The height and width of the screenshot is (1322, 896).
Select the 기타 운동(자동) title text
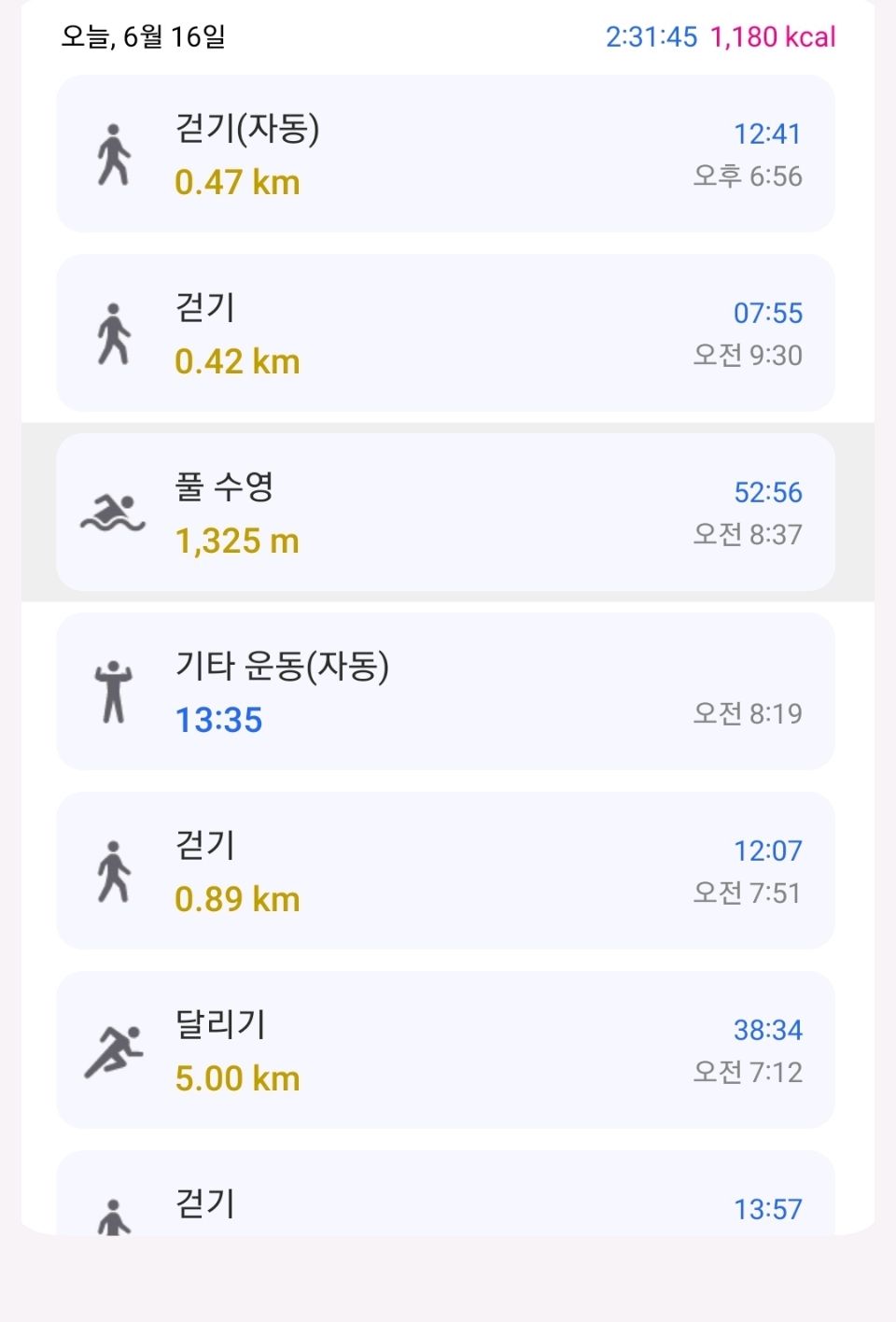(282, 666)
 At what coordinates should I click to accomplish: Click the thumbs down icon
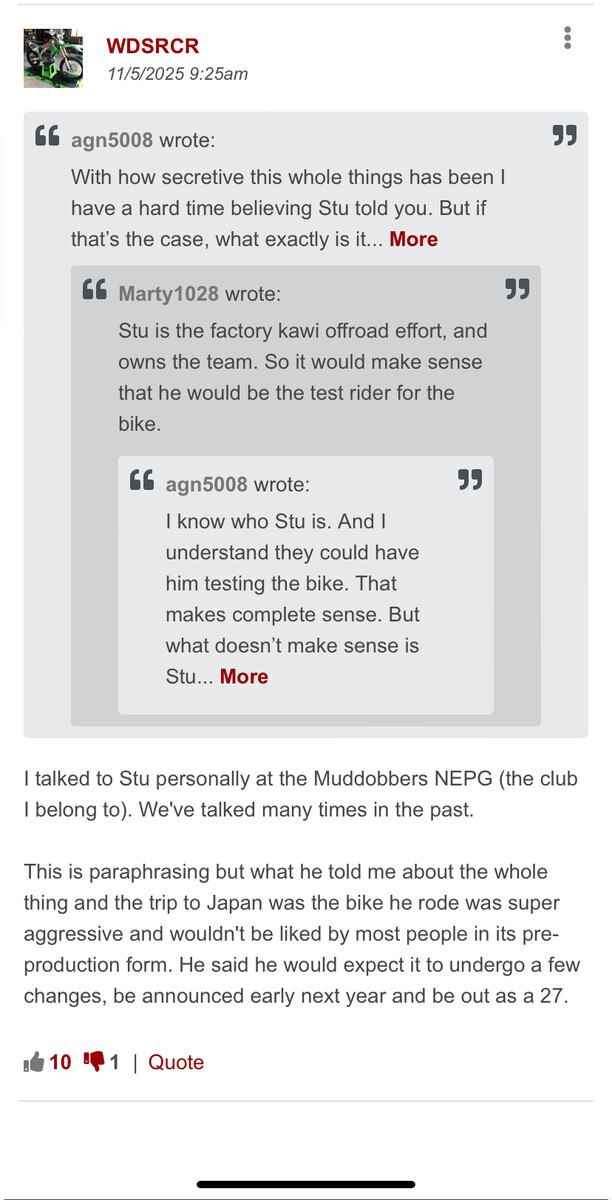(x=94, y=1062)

--

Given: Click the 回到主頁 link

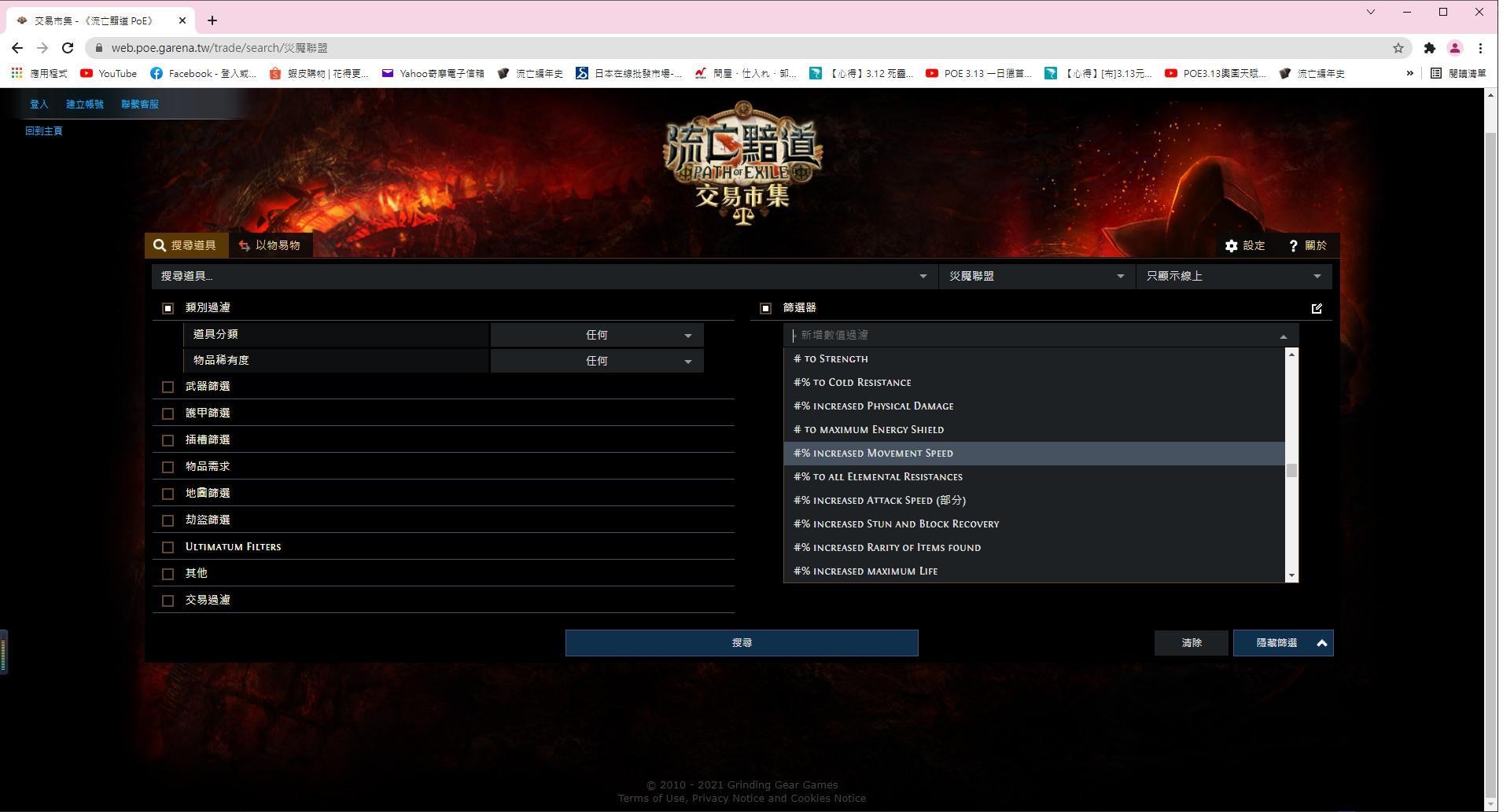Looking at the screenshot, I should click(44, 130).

--- PROBLEM REQUIREMENTS ---
Scale the material from the line with "The height and" to the line with "(x=94, y=1062)", both included. Write out each of those lines again, requests too, multiplying every coordinate in the answers by 2.3 and rounding to whole numbers with halves rounded up, and leave out the pictures.

--- FULL ANSWER ---
The height and width of the screenshot is (1322, 896).
Select the 기타 운동(자동) title text
(649, 1532)
 At what coordinates should I click to accomplish: Click the thumbs down icon
(x=216, y=2443)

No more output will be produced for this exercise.